Study text:
══════

Tuesday, February 23, 2010

YouTube Now Accepts College Applications

Some of the nation’s most prestigious institutions of higher education now encourage applicants to submit a YouTube video as part of their application. Okay, this might be a good idea on the surface. High school students already enjoy making videos and uploading them to YouTube. But what the college application now be made public via the Internet? Here are two videos high school seniors submitted as part of their application to Tufts University. Given I found them on YouTube and can easily embed them as ready-to-play on Blogger.com, what do you see as the pros and cons of college application materials moving to public spaces and social networking sites? Here's Chania Cohen's "Walk in My Shoes" video she used for her application. (Click the arrow to view it; the videos is shorter than 2 minutes.)

Here's Amelia Downs' math nerd and dancing video, also part of her Tufts' application.

══════

Request 1: Reproduce the passage of the post that begins at the words "YouTube Now Accepts" and ends after the words "than 2 minutes.)".
The post and the records are independent materials.

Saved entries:
══════

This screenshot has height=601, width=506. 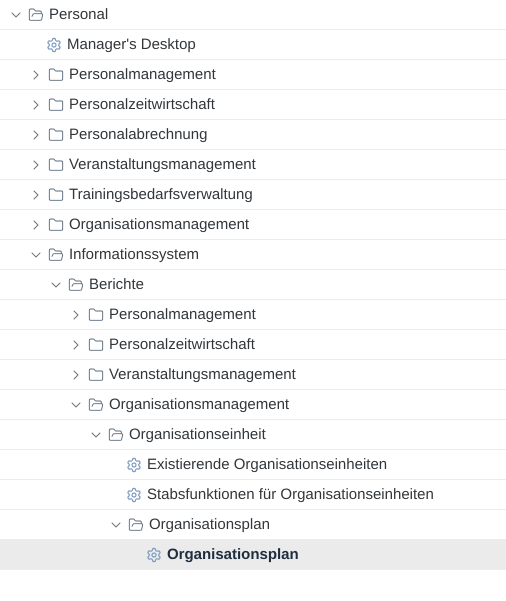 I want to click on tree-item-label: Personalabrechnung, so click(x=138, y=134).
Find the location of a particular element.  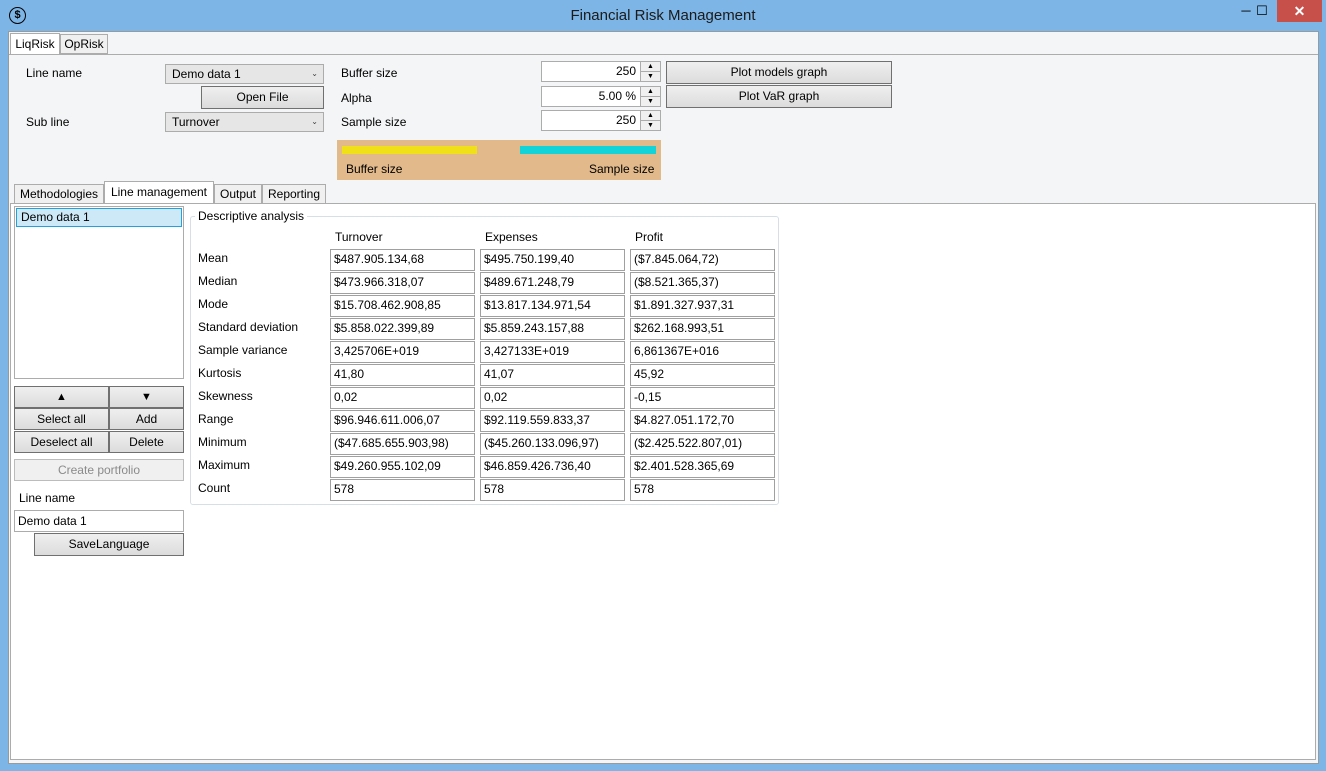

line-name-combo-value: Demo data 1 is located at coordinates (206, 74).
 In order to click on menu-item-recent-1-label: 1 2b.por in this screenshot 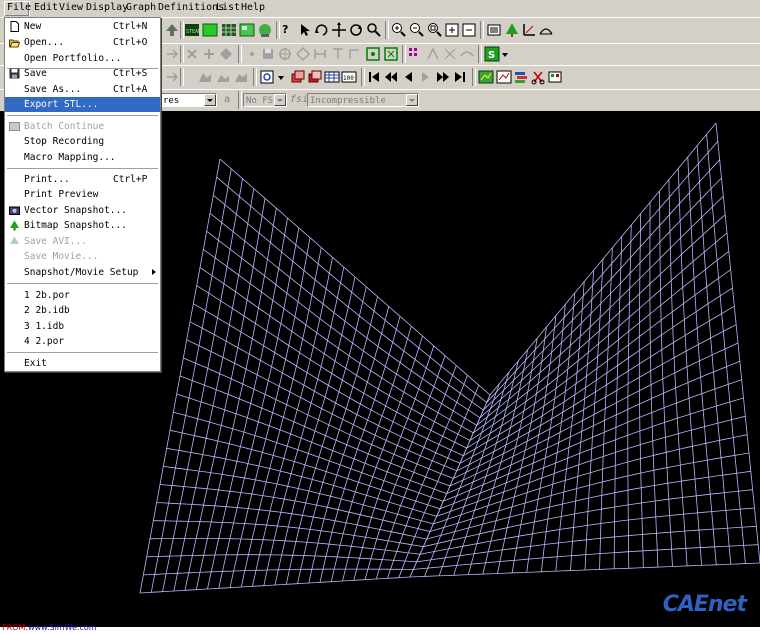, I will do `click(47, 296)`.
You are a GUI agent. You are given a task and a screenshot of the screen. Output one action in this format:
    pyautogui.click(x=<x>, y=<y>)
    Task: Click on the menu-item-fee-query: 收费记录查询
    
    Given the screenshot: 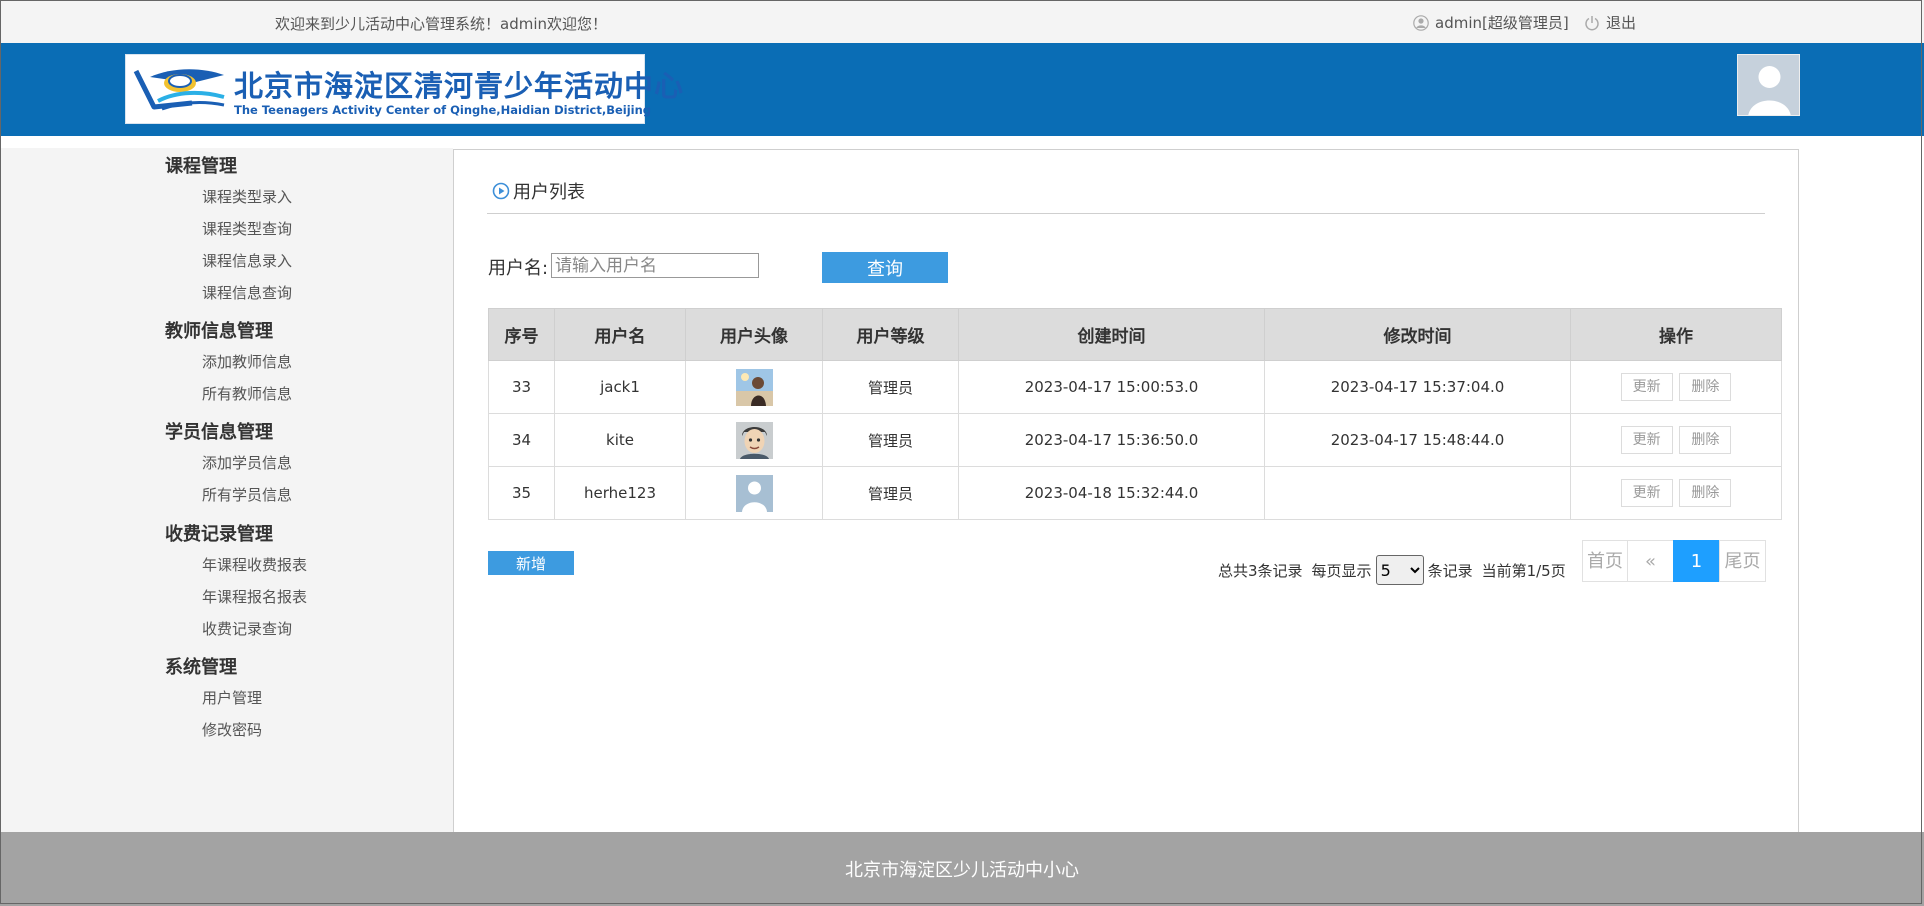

══════

Request 2: Format the lines of the records as a numbered list, beginning at the line that contains "You are a GUI" and ending after the last line of the records. Omit blank lines and leave the pictures out.

Task response 1:
YouTube Now Accepts College Applications

Some of the nation’s most prestigious institutions of higher education now encourage applicants to submit a YouTube video as part of their application. Okay, this might be a good idea on the surface. High school students already enjoy making videos and uploading them to YouTube. But what the college application now be made public via the Internet? Here are two videos high school seniors submitted as part of their application to Tufts University. Given I found them on YouTube and can easily embed them as ready-to-play on Blogger.com, what do you see as the pros and cons of college application materials moving to public spaces and social networking sites? Here's Chania Cohen's "Walk in My Shoes" video she used for her application. (Click the arrow to view it; the videos is shorter than 2 minutes.)

Task response 2:
1. You are a GUI agent. You are given a task and a screenshot of the screen. Output one action in this format:
2.     pyautogui.click(x=<x>, y=<y>)
3.     Task: Click on the menu-item-fee-query: 收费记录查询
4.     Given the screenshot: 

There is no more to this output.